Researchers at the University of Oxford surveyed over 8,000 medical graduates who qualified in the United Kingdom in 1999 and 2000 about their long term career choices. Their choices were compared with respondents of a similar survey carried out in 1996.

Choices for general practice increased, whereas choices for hospital medical specialties, surgical specialties, and paediatrics decreased. Choices for obstetrics and gynaecology halved. Differences between men and women in choices of specialty remained substantial.

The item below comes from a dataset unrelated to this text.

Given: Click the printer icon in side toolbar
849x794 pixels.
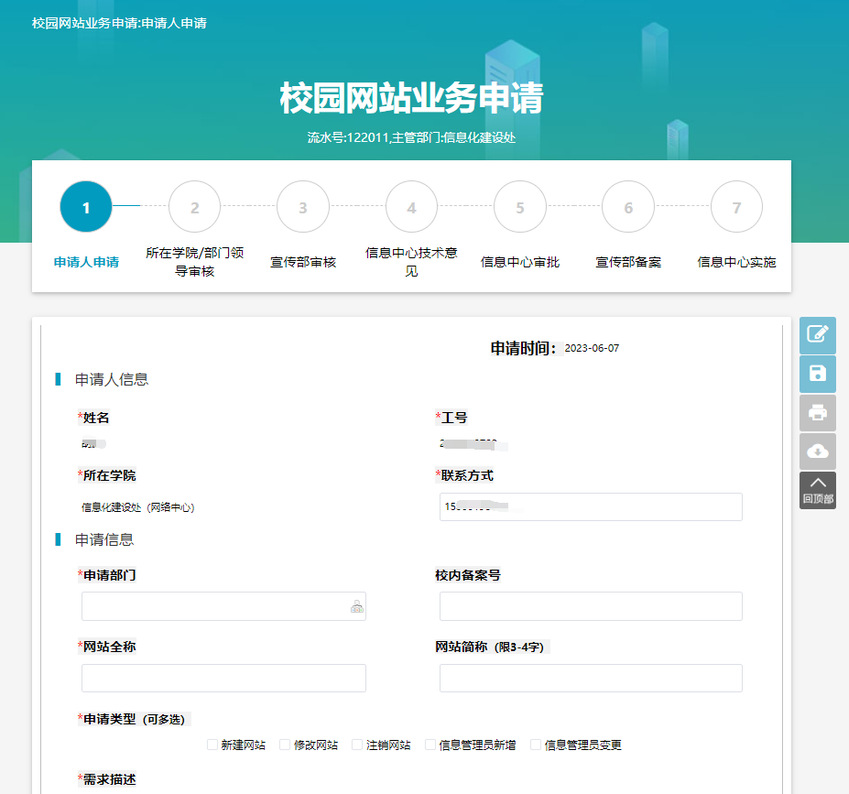Looking at the screenshot, I should tap(817, 412).
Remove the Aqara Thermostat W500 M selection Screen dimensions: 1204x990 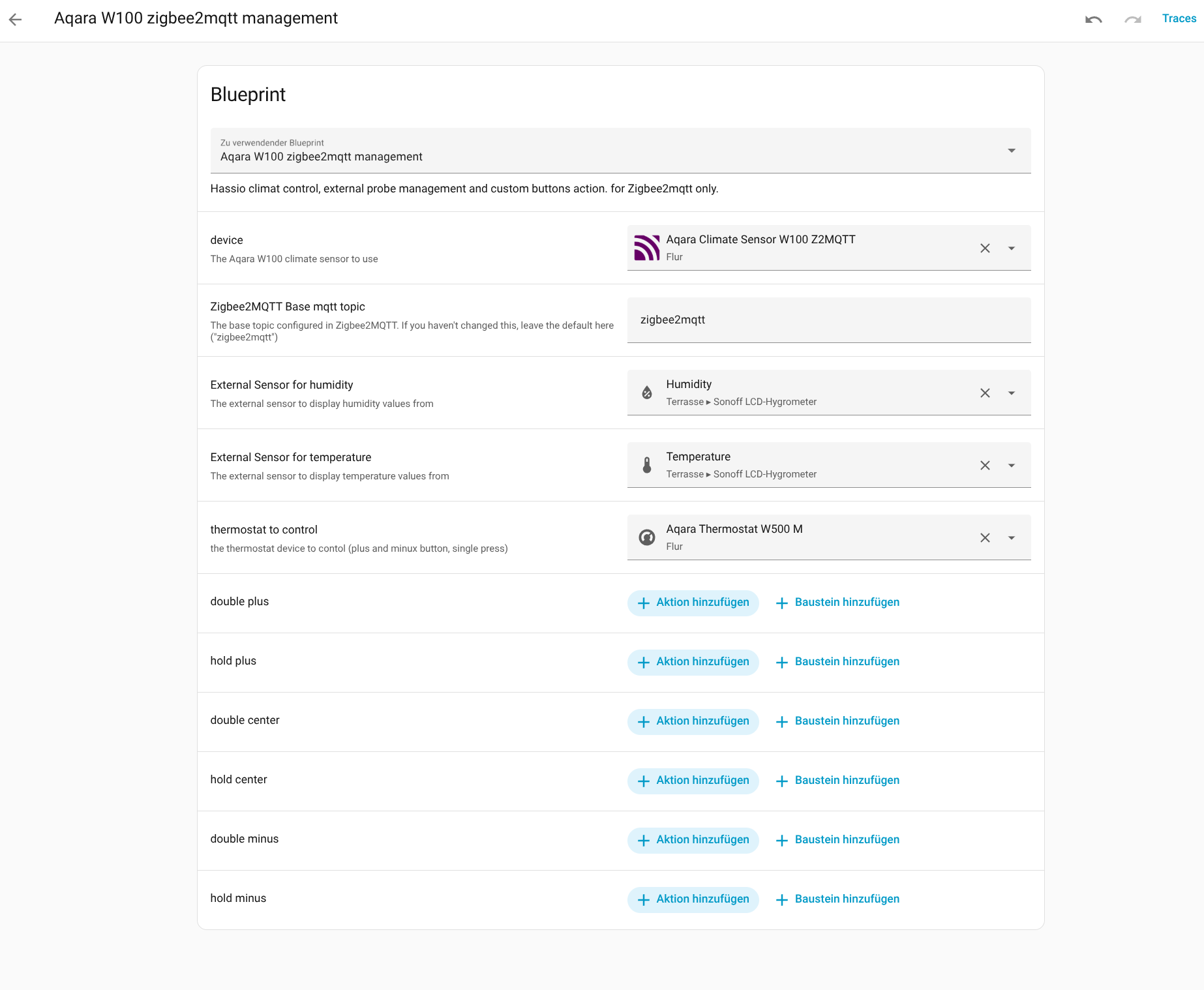point(985,538)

One in ten graduates "definitely" or "probably" did not intend to practise medicine in the United Kingdom for the foreseeable future. Including those who were undecided, a quarter had doubts about practising medicine in the United Kingdom.

The percentage of newly qualified doctors intending to enter general practice has increased from 20% in 1996, but remains much lower than the figure of 40-50% of graduates of the 1970s and 1980s, say the authors. Concerns about career prospects in obstetrics and gynaecology have reduced the numbers choosing this specialty to the lowest ever recorded, although changes in choice for other specialties are less striking, they add.

Knowledge of young doctors' career choices will help planners to anticipate whether future service requirements in different specialties will be met from United Kingdom sources, conclude the authors.